Regularly update your software. Hackers can exploit gaps in the software you run on your computer, including your operating system, internet browser and other applications. It’s important to keep your programs current — especially since updates often include security patches.

Learn about privacy settings — and use them. Before you use a site or social networking service, read the privacy terms and get to know the settings. Experts warn to limit what you share with strangers. (See What you should know about online privacy for more details.)

Ignore messages you don’t trust. We may be used to ignoring spam in our inboxes, but the same applies to questionable messages from people we know — along with texts, tweets and social media updates. If something seems “off”, ignore it or delete it.

Avoid links and attachments you don’t trust. If you do open that message, avoid clicking on those links or attachments. You could end up with malware on your system or be taken to a fraudulent website.

Only use websites you know and trust. Experts warn to only use secure websites when money and information is changing hands — and look out for imposters. Avoid clicking on links in emails, for example, and visit the website via a bookmark or search engine instead.

Be mindful of what you post. How much information are you giving away in your online profiles and status updates? Criminals can piece together a lot of data about you from a variety of sources.

The Golden Rule applies to social media updates too — “post only about others as you have them post about you”. Think about what information you are revealing about others before you post.

Keep up-to-date on the latest crimes. Take time to familiarize yourself with top scams and new criminal tactics. Learn what warning signs to watch out for and how to stop the scammers.

Share what you know.
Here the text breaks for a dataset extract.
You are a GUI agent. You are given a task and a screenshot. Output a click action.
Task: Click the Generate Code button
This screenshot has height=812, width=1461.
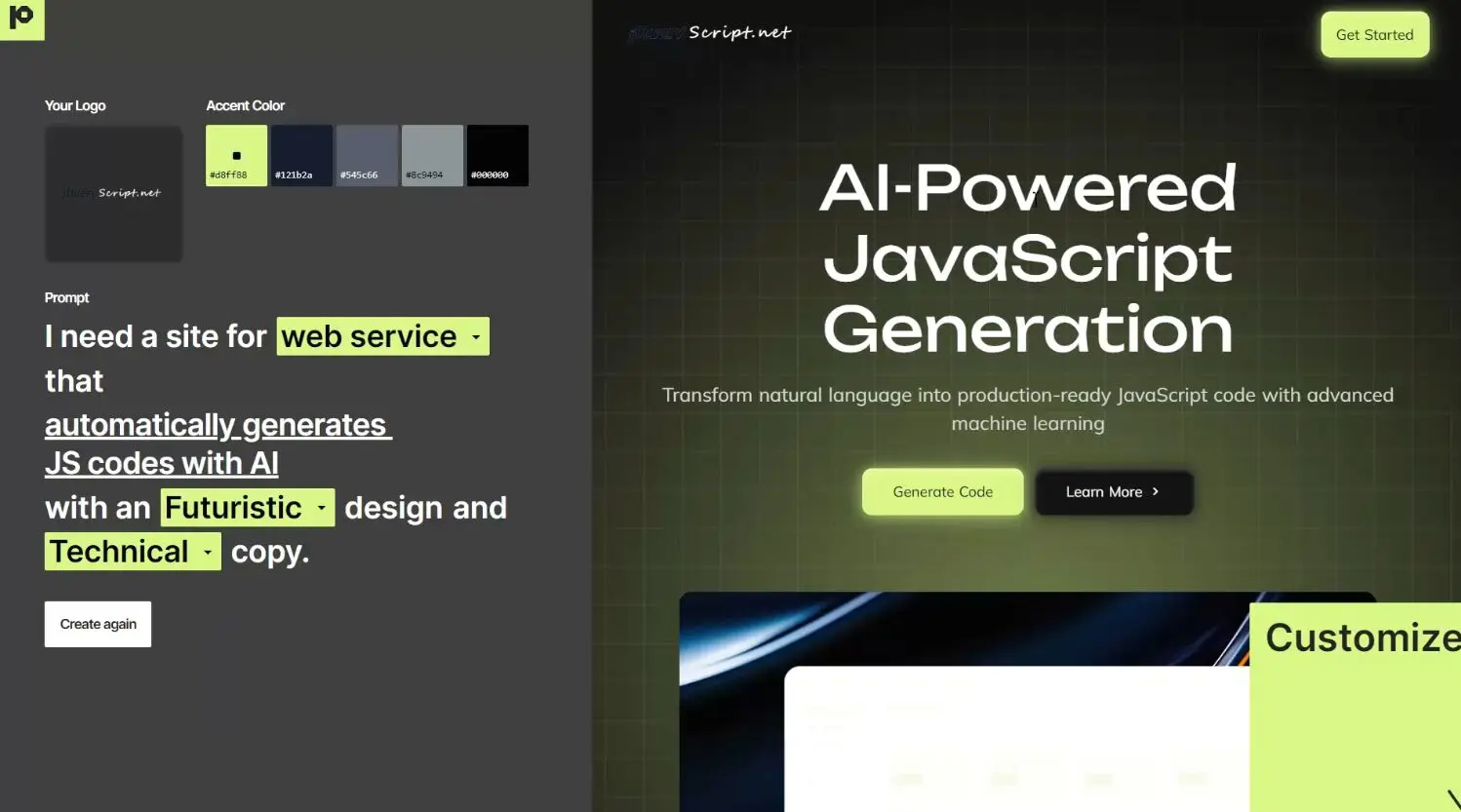(942, 492)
Talk to your family and friends about these crimes and how to avoid them. Encourage them to come to you with questions or concerns. All too often, people who become victims are too embarrassed to admit it — and are often targeted again as a result.
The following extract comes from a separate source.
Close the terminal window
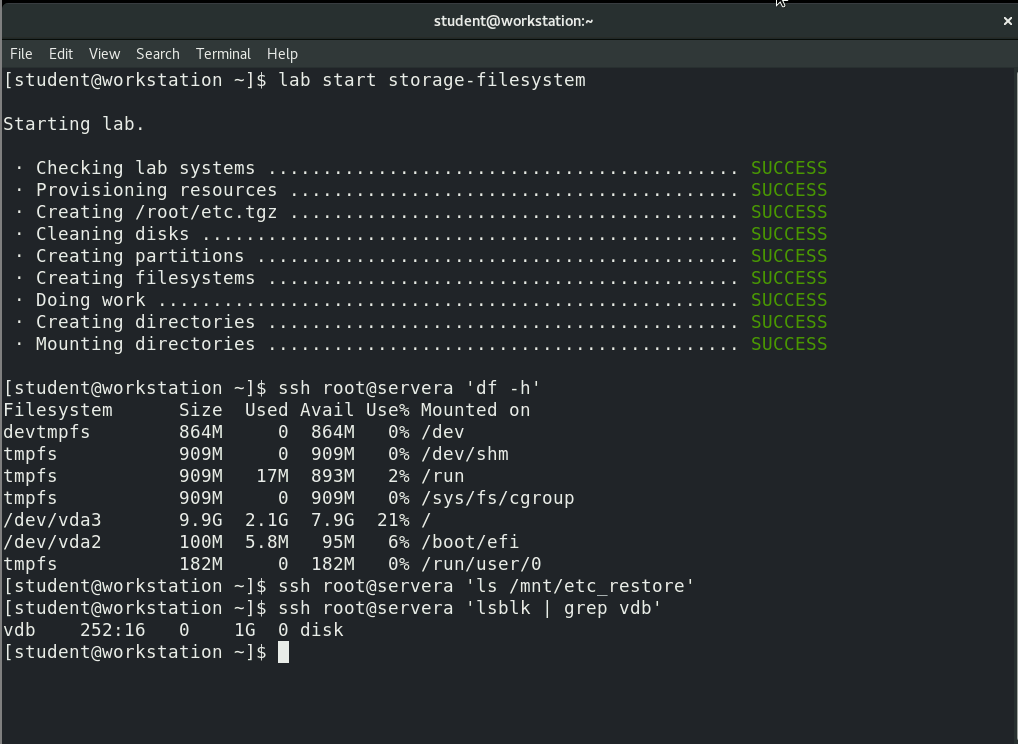The image size is (1018, 744). tap(1008, 20)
If you or someone you know is the victim of a cyber crime, report it. You may not be able to reverse the damage, but you can help warn others and help authorities investigate.

Remember, the internet is a shared resource — and it’s one experts say we all play a role in protecting. Watch for events and activities in your area throughout October. Many companies, educational institutions and community organizations are participating in National Cyber Security Awareness Month to help everyone stay safe.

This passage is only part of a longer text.